U.S. President Donald Trump announced on Thursday the possibility of once again increasing tariffs on imported cars as part of a strategy to strengthen domestic manufacturing. Trump, who returned to office in 2024, has maintained a protectionist stance on trade, including a 25% tariff imposed on foreign cars since the beginning of his term.
According to his recent statements, the U.S. president is considering raising this duty even further in the near future, arguing that it would encourage automakers to move their production to U.S. territory. Trump stated, “The higher it goes, the more likely they are to build a plant here,” sending a clear message to multinational auto companies.
The markets reacted quickly: shares of major U.S. automakers fell after the announcements. Ford dropped 1.6%, while General Motors (GM) decreased by 1.5% during the trading session. The U.S. automotive sector faces uncertainty amid the current tariff environment, with GM projecting an impact of up to $5 billion on its profits by 2025 due to trade policies implemented by the government.

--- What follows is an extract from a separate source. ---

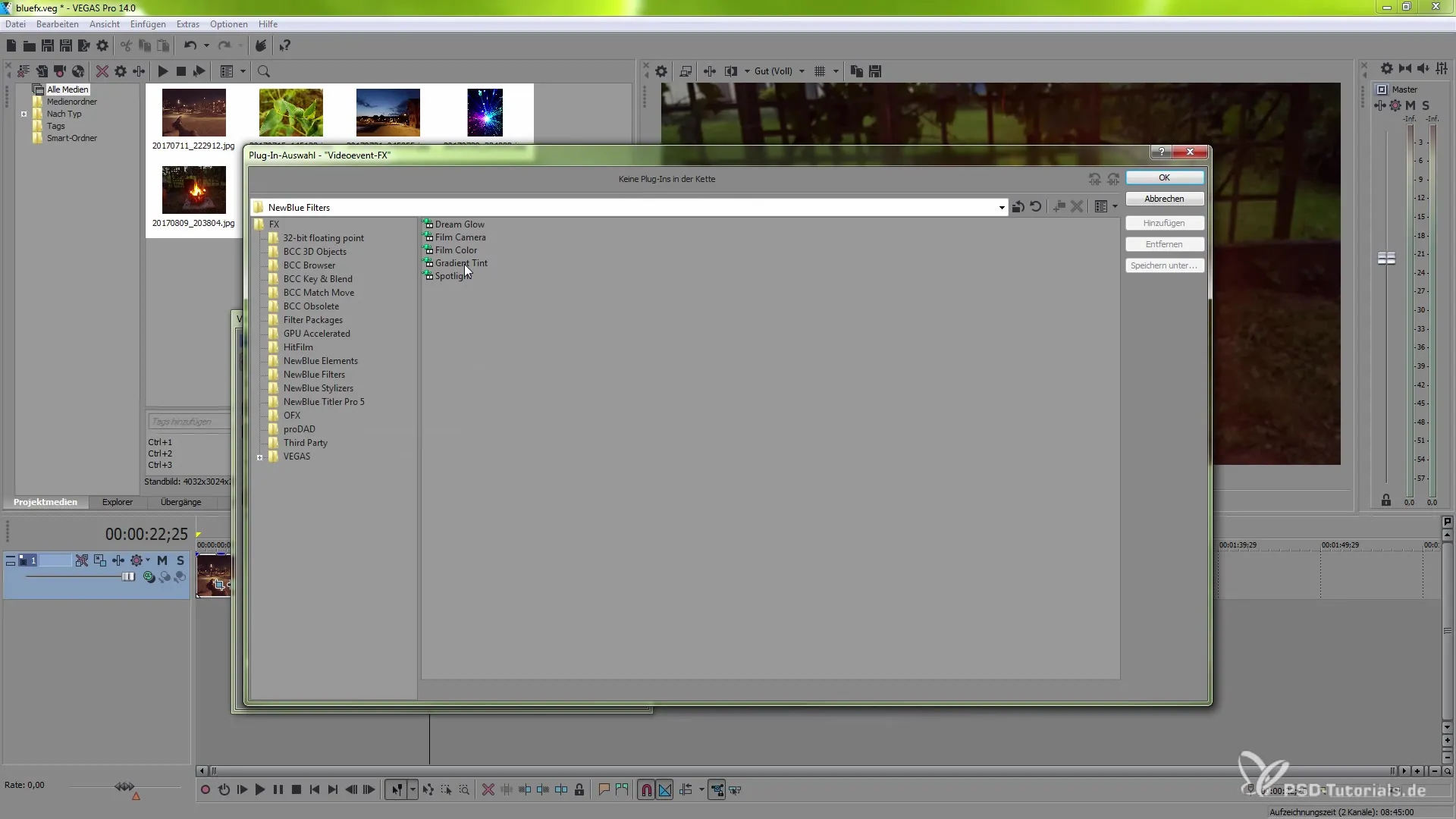
Task: Select the Gradient Tint plug-in
Action: tap(460, 263)
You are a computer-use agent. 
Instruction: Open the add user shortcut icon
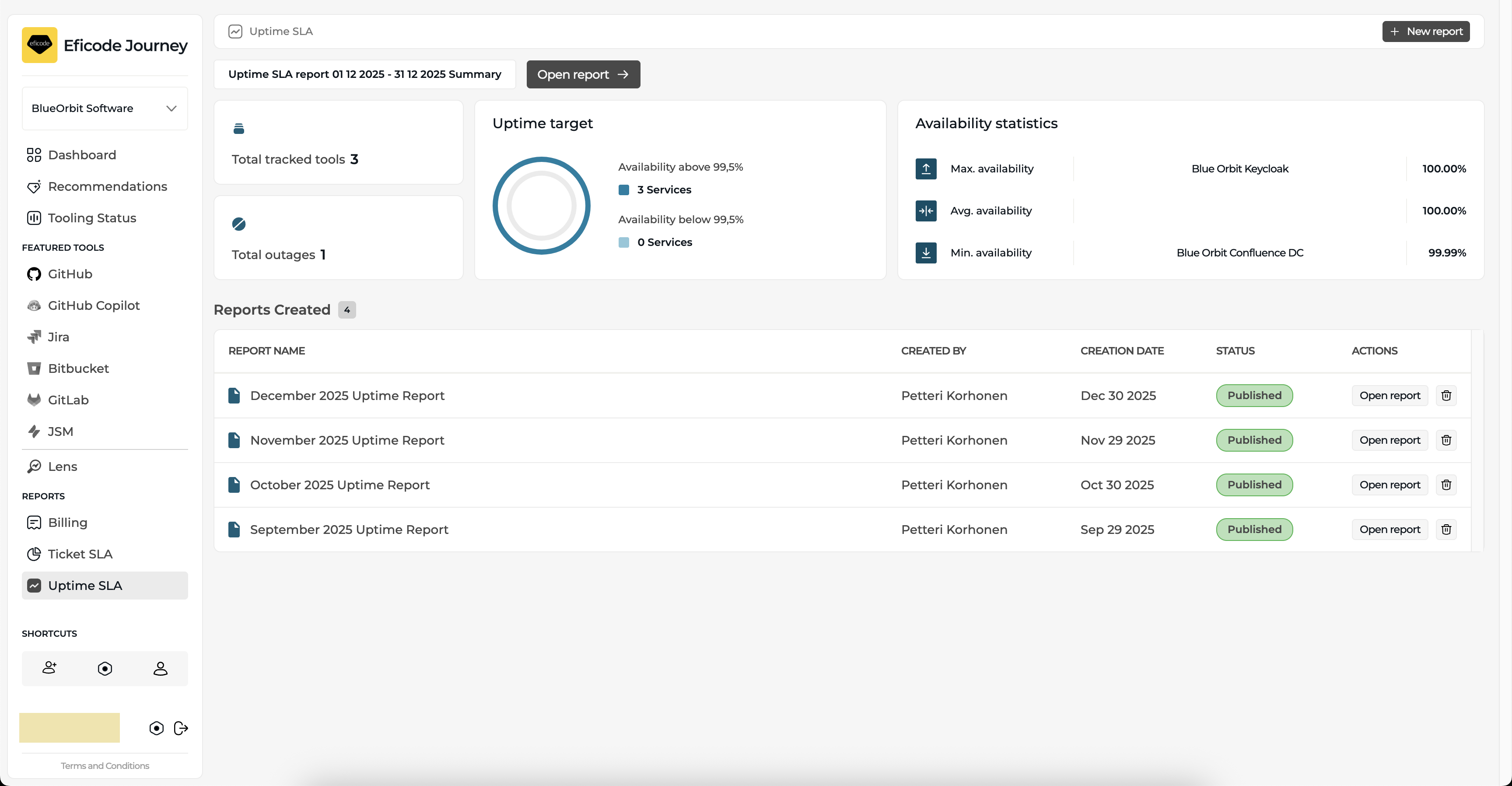49,668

In recent weeks, GM has held talks with the Trump administration that have resulted in some relaxation of tariffs on auto parts, although the cost of customs duties on finished vehicles—especially those coming from plants in South Korea—continues to pose a significant challenge for the company. Additionally, the U.S. government has imposed extra tariffs on steel and aluminum, as well as new customs duties targeting several trade partners, increasing pressure on manufacturers and suppliers in the sector.
The impact of these measures is particularly relevant for the Mexican economy. Mexico is one of the main exporters of vehicles to the United States, and the automotive sector is a cornerstone of Mexico’s manufacturing industry, generating thousands of direct and indirect jobs and contributing significantly to national exports. In 2023, nearly 80% of cars produced in Mexico were destined for the U.S. market, so any increase in tariffs could have a direct effect on production levels, foreign investment, and employment in the country.

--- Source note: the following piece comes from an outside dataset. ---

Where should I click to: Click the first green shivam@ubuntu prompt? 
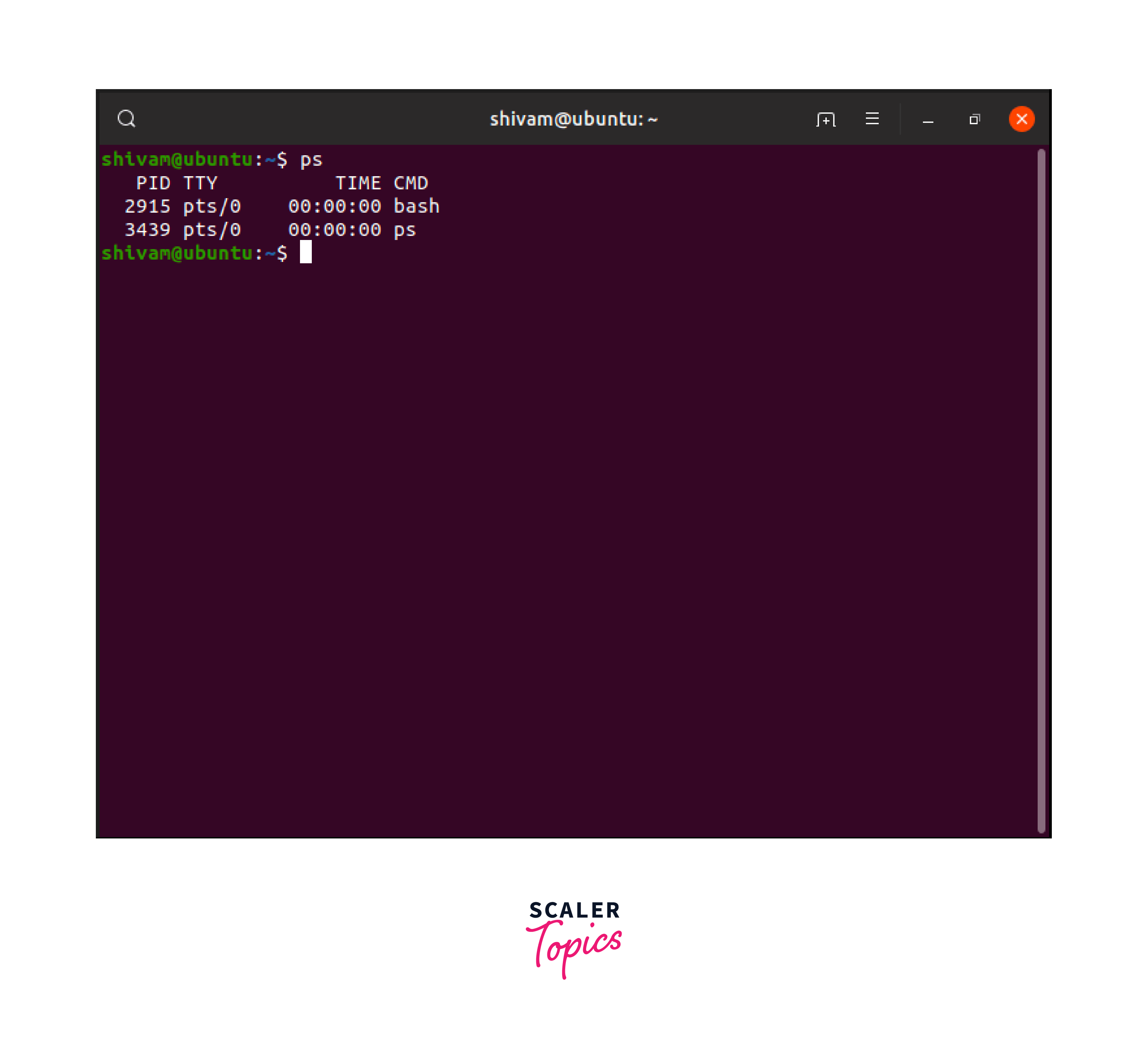click(177, 159)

In the face of an increasingly protectionist international environment, the Mexican auto industry will be confronted with growing challenges. While the United States-Mexico-Canada Agreement (USMCA) sets certain guidelines for regional auto trade, unilateral measures such as heightened tariffs could undercut Mexico’s competitiveness compared to other markets and disrupt North America’s integrated supply chain. If tariff hikes materialize, many companies may be forced to rethink their investment and production strategies, with long-term implications for both the sector and the Mexican economy as a whole.
In summary, the threat of new U.S. tariffs adds another layer of uncertainty to Mexico’s economic outlook, particularly for the automotive industry, which plays a critical role in export activity and job creation. How this issue unfolds will be a key factor in industrial and commercial planning for both countries in the medium and long term.